布衣道士一时间不知道从何说,只好从惠和三个月前见到方有望讲起,这一说便说了半柱香时间。

夜色融融,万籁俱寂。

惠和不敢相信地看向不远处两个长得一模一样的青年男子。

怪不得她总觉得必须得再回趟聚星楼,原来是这样……

原来她和妹妹还能再次相见。

青年高大,与妹妹娇小的模样大相径庭。但惠和还是颤着双手,缓缓覆上了两个青年的面庞,透过他们的双眼看着灵魂深处的妹妹。

“念念……”

她的眼眶噙满了泪水,声音发抖叫着妹妹的名字,李恒月能感觉到她在极力克制自己的情绪。

双生怨灵只是低头木木地看她,没认出姐姐,却也没有攻击她。

众人心里都沉甸甸的,就连一向大大咧咧的红缨也红了眼眶。

布衣道士:“惠和娘子放心,我会作法化解你妹妹的恨意,让她魂归安处的。”

而后对捕贼官道:“他便交给各位上官处置了。”

说的自然是还蹲在地上、假冒子御神医的男子。

犯下此等大错就算不秋后问斩也要吃上几十年的牢狱苦头,捕贼官轻喝一声,便命人押送男子。

男子挣扎着大喊:“我虽然不是子御那家伙,但也是药王的弟子!药王可是连当今圣上都要礼让三分的,你们不能抓我!”

此话一出,李恒月心里骤然一缩,衙役的捆人的手也停了下来。

一个捕贼官问:“你是药王的弟子?”

男子以为他们怕了,趾高气昂道:“没错!世人皆知子御师承药王,却很少有人知晓他还有一个师弟,我,聿淙神医。

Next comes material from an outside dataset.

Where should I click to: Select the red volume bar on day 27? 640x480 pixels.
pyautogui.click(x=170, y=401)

”

“子御那家伙向来闲散让人摸不着边际,喜欢到处闲逛,特别是北都地界,他一年能去游个三五回,师父他老人家见他不着调,这才收了我另做关门弟子。”

怎料捕贼官仍道:“哦,带走!”

“哎哎!你没听懂吗?我是药王弟子!”聿淙被衙役捆住手腕,压着往外走,他极力扭着头,脸上的伤口再次流出血来,“你们不信大可去那间屋子里翻翻,案几上的包裹里有我师父写给我的信!”

捕贼官显然没把他的话当真,押着他糊弄道:“我管你是不是药王弟子,天子犯法与庶民同罪!”

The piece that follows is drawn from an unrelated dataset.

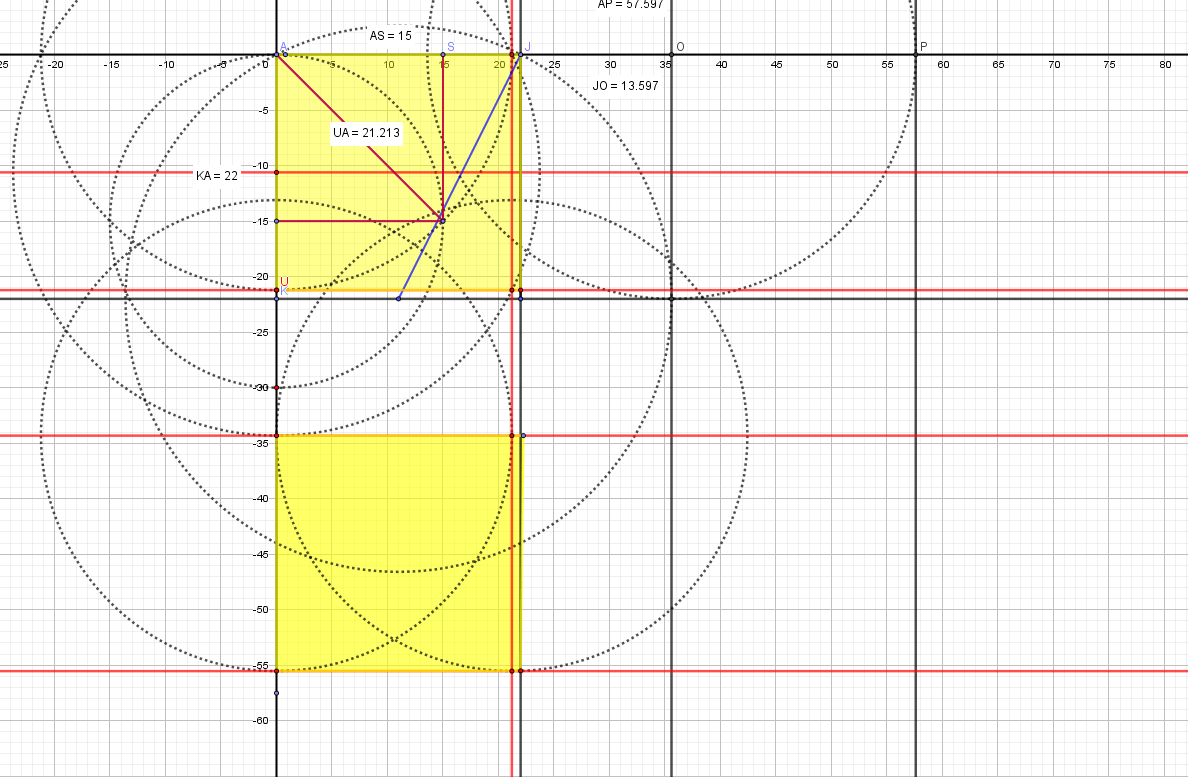Screen dimensions: 1188x777
Task: Select the point where red segments meet at (15, -15)
Action: point(442,220)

留下几名衙役同方有望录口供,在加之对他隐瞒假神医罪行的惩罚,其余一列人押着男子扬长而去,长夜里的嚎叫声也随之渐渐远去。

这边布衣道士已经开始准备超度双生怨灵的事宜,他在它的周围圈起一列白蜡烛,双手合十,嘴里默诵起经文。

此法毕,双生怨灵的恨意自会化解,同样的,它亦会离开阿定体内,散作风雨花木。

惠和跪在一旁啜泣着,心中有万般不舍,却也无可奈何。

红缨叹气:“真是作孽啊。”

不过好在造孽之人也收到了应有的惩罚。

李恒月默默看了一会儿,朝屋里走去,身后传来红缨的声音:“世子探查的消息有误,禹阳的神医是假冒的,公主,我们接下来去哪?”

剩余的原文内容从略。